1. Captain not in cockpit
2. Co-pilot slumped over controls
3. Oxygen masks dangling unused
4. Plane didn't descend upon loss of pressure
5. Interceptor pilots thought they saw a struggle for control of aircraft
6. A lie about a message from the plane (see the couple of paragraphs of the quote below)
In Washington, the executive air safety chairman for the Air Line Pilots Association International told the Associated Press that he found it odd that the crew would not have responded better to a loss of pressure.Very strange indeed.
"It's a very rare event to even have a pressurization problem, and in general crews are very well trained to deal with it," he said.
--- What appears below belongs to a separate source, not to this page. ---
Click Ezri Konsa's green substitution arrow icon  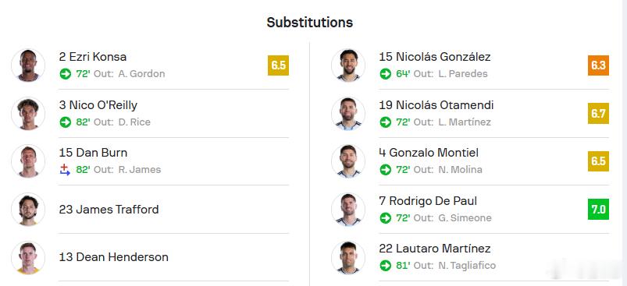[65, 74]
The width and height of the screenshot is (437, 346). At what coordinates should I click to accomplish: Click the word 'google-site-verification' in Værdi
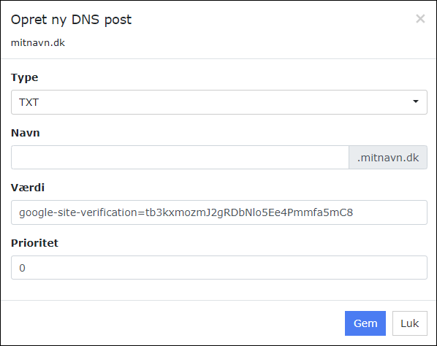click(x=79, y=212)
Bill Waldock, an aviation safety professor at Embry-Riddle Aeronautical University in Arizona, pointed out that if the aircraft had sustained a severe loss of pressure, the windows should have been frosted over, as they were in the 1999 crash of a Learjet 35 that killed golfer Payne Stewart and four others. The fighter pilots were able to see inside the Helios craft.
Paul Czysz, emeritus professor of aerospace engineering at St. Louis University, said the depressurization theory did not explain why the co-pilot was slumped over.
"Even if the pressurization system was failing, it doesn't fail instantaneously. Even if it goes fast, you can seal the cabin, you've got all the oxygen in the cabin to breathe, you've got the masks, and you've got plenty of time to get to 12,000 feet," he said.
The decompression theory was furthered by a man in northern Greece who on Sunday reported receiving a text message from a passenger that told him, "Farewell, cousin, here we're frozen."
Police yesterday arrested the man, saying they had determined that he was lying.